- GOAL OF THE EXERCISE -
Extract the complete data exactly as given.

TASK DATA Start Marker

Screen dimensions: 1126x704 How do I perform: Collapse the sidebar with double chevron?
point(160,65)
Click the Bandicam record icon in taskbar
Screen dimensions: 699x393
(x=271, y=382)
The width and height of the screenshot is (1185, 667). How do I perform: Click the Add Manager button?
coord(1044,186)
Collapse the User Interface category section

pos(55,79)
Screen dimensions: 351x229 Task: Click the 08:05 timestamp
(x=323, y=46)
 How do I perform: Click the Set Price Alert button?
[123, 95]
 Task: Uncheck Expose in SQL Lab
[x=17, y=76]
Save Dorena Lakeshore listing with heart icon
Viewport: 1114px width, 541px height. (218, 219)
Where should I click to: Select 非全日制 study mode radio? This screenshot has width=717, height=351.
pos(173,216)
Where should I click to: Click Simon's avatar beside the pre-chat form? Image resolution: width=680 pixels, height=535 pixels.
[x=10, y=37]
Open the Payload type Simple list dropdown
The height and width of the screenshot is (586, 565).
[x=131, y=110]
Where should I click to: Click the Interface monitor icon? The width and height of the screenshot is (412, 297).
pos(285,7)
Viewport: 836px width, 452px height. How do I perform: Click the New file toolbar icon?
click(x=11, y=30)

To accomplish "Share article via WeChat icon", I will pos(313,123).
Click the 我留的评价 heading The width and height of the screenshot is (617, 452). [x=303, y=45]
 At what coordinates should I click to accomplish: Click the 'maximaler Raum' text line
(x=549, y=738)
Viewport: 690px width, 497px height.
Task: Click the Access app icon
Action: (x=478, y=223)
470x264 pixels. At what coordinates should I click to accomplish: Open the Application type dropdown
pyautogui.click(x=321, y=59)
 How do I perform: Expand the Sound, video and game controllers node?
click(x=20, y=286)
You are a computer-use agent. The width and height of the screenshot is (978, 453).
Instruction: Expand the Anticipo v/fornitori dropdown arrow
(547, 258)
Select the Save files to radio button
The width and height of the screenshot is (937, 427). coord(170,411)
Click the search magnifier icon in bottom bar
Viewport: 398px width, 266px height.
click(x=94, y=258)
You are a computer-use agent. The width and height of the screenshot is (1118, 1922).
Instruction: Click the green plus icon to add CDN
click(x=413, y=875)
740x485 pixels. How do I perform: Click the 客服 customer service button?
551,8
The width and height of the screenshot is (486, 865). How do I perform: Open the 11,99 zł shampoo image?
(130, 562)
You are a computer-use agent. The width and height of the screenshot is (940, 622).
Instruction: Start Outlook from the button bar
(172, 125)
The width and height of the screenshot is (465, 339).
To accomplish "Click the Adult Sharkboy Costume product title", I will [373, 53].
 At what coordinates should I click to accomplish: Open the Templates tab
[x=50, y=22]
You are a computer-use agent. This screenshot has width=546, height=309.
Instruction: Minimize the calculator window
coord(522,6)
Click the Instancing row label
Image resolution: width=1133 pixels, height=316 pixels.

TASK DATA End Marker

- THE COMPLETED TASK -
Screen dimensions: 1126x704 How do I perform: Collapse the sidebar with double chevron?
point(160,65)
Click the Bandicam record icon in taskbar
Screen dimensions: 699x393
(x=271, y=382)
The width and height of the screenshot is (1185, 667). How do I perform: Click the Add Manager button?
coord(1044,186)
Collapse the User Interface category section

pos(55,79)
Screen dimensions: 351x229 Task: Click the 08:05 timestamp
(x=323, y=46)
 How do I perform: Click the Set Price Alert button?
[123, 95]
 Task: Uncheck Expose in SQL Lab
[x=17, y=76]
Save Dorena Lakeshore listing with heart icon
Viewport: 1114px width, 541px height. (218, 219)
Where should I click to: Select 非全日制 study mode radio? This screenshot has width=717, height=351.
pos(173,216)
Where should I click to: Click Simon's avatar beside the pre-chat form? Image resolution: width=680 pixels, height=535 pixels.
[x=10, y=37]
Open the Payload type Simple list dropdown
The height and width of the screenshot is (586, 565).
[x=131, y=110]
Where should I click to: Click the Interface monitor icon? The width and height of the screenshot is (412, 297).
pos(285,7)
Viewport: 836px width, 452px height. How do I perform: Click the New file toolbar icon?
click(x=11, y=30)

To accomplish "Share article via WeChat icon", I will pos(313,123).
Click the 我留的评价 heading The width and height of the screenshot is (617, 452). [x=303, y=45]
 At what coordinates should I click to accomplish: Click the 'maximaler Raum' text line
(x=549, y=738)
Viewport: 690px width, 497px height.
Task: Click the Access app icon
Action: (x=478, y=223)
470x264 pixels. At what coordinates should I click to accomplish: Open the Application type dropdown
pyautogui.click(x=321, y=59)
 How do I perform: Expand the Sound, video and game controllers node?
click(x=20, y=286)
You are a computer-use agent. The width and height of the screenshot is (978, 453).
Instruction: Expand the Anticipo v/fornitori dropdown arrow
(547, 258)
Select the Save files to radio button
The width and height of the screenshot is (937, 427). coord(170,411)
Click the search magnifier icon in bottom bar
Viewport: 398px width, 266px height.
click(x=94, y=258)
You are a computer-use agent. The width and height of the screenshot is (1118, 1922).
Instruction: Click the green plus icon to add CDN
click(x=413, y=875)
740x485 pixels. How do I perform: Click the 客服 customer service button?
551,8
The width and height of the screenshot is (486, 865). How do I perform: Open the 11,99 zł shampoo image?
(130, 562)
You are a computer-use agent. The width and height of the screenshot is (940, 622).
Instruction: Start Outlook from the button bar
(172, 125)
The width and height of the screenshot is (465, 339).
To accomplish "Click the Adult Sharkboy Costume product title", I will [373, 53].
 At what coordinates should I click to accomplish: Open the Templates tab
[x=50, y=22]
You are a computer-use agent. This screenshot has width=546, height=309.
Instruction: Minimize the calculator window
coord(522,6)
Click the Instancing row label
Image resolution: width=1133 pixels, height=316 pixels.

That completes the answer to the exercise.